Anche da Leu, e in particolare dal deputato Federico Conte, arriva un pacchetto di proposte. Che sulla prescrizione sono più caute ( prevedono la decadenza processuale solo per chi in primo grado è stato assolto) ma superano quelle del Pd sui riti alternativi. I dem annunciano di voler innalzare da un terzo alla metà lo sconto di pena per chi patteggia a indagini ancora aperte, Conte va oltre e spazza via tutte le preclusioni previste, per l’accesso a quel rito, nel testo base del ddl penale, sempre a firma Bonafede. Non solo, perché il deputato di Leu ripristina anche il giudizio abbreviato per i reati da ergastolo, eliminato da una legge voluta dalle Lega e “concessa” dai 5 stelle all’epoca dell’alleanza gialloverde.

E ancora: un parlamentare noto per essere la spina del fianco dei “giustizialisti”, Enrico Costa di Azione, ha in tasca un decalogo di emendamenti, molti dei quali a tutela della presunzione d’innocenza. Si va dal trasferimento del fascicolo se gli eccessi mediatici dei pm alterano la sensibilità del giudice, fino a pesantissime sanzioni pecuniarie per il giornalista che pubblica indebitamente atti giudiziari. Oggi quel reato esiste ma è ridicolo: con 129 euro può essere “oblato”, cioè cancellato. E infatti non c’è Procura che perda tempo a perseguirlo. Ma nel pacchetto Costa, quei 129 euro diventano 50mila, addirittura 100mila nei casi più gravi.

È una resa dei conti definitiva fra le due anime che, in materia penale, convivono nella maggioranza. Non si sottrae al gioco l’azzurro Francesco Paolo Sisto, sottosegretario alla Giustizia ma pure paladino dell’avvocatura: «Tutto ciò che è scambio documentale, come il deposito degli atti o l’accesso ai documenti, può e deve essere oggetto di semplificazione informatica», dice, ma «la digitalizzazione non può mai estendersi fino all’annullamento della componente umana.
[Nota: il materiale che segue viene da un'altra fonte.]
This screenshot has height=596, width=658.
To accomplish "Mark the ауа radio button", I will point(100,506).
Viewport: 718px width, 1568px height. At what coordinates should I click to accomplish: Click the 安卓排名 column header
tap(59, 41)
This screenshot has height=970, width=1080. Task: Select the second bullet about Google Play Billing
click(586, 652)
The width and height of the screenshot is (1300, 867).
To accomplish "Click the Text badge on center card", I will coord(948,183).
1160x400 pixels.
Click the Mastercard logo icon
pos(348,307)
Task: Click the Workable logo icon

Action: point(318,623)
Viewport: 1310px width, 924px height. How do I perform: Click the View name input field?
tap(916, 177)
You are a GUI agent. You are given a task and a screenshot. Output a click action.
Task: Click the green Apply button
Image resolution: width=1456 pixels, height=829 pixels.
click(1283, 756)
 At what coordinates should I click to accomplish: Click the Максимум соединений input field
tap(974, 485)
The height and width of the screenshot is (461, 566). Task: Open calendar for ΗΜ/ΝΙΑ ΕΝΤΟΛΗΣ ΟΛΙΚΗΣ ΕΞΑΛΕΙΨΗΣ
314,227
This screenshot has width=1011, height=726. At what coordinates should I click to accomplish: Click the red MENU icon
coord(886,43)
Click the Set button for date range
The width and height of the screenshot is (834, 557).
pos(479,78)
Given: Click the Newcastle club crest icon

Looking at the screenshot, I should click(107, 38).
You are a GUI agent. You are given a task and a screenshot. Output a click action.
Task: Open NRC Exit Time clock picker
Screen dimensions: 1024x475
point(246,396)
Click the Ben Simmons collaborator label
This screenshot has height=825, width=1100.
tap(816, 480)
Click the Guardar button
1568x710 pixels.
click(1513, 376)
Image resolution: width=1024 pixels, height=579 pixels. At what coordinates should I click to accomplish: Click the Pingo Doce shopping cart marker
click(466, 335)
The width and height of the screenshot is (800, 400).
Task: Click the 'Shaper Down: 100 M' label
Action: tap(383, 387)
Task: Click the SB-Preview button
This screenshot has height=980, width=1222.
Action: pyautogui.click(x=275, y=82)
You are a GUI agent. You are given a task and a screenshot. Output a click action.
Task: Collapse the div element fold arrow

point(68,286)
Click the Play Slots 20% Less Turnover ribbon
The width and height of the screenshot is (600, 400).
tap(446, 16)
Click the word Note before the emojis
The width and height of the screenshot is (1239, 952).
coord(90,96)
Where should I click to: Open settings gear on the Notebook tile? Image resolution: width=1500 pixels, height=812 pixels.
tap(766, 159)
Non è pensabile che gli strumenti telematici si spingano fino a creare la figura dell’avvocato digitale, intento a discutere le cause a mezzo schermo, e a trasformare il processo in una sorta di law game». In tempo di inni alla digitalizzazione non è una didascalia di contorno. E in un quadro simile, non si può ridurre tutto al niet scontato del Movimento 5 Stelle: sul tavolo ci sono tali e tante spinte garantiste ( ne arriveranno pure dai renziani) che la rinuncia alla bandierina della prescrizione sarà solo uno dei sacrifici necessari. I rapporti di forza non devono però far pensare a una pratica destinata a risolversi in poco tempo. Servirà tutta la capacità di mediazione della guardasigilli per evitare che la riscoperta dell’imputato come figura centrale nel processo scateni un’isteria permanente fra i partiti di governo.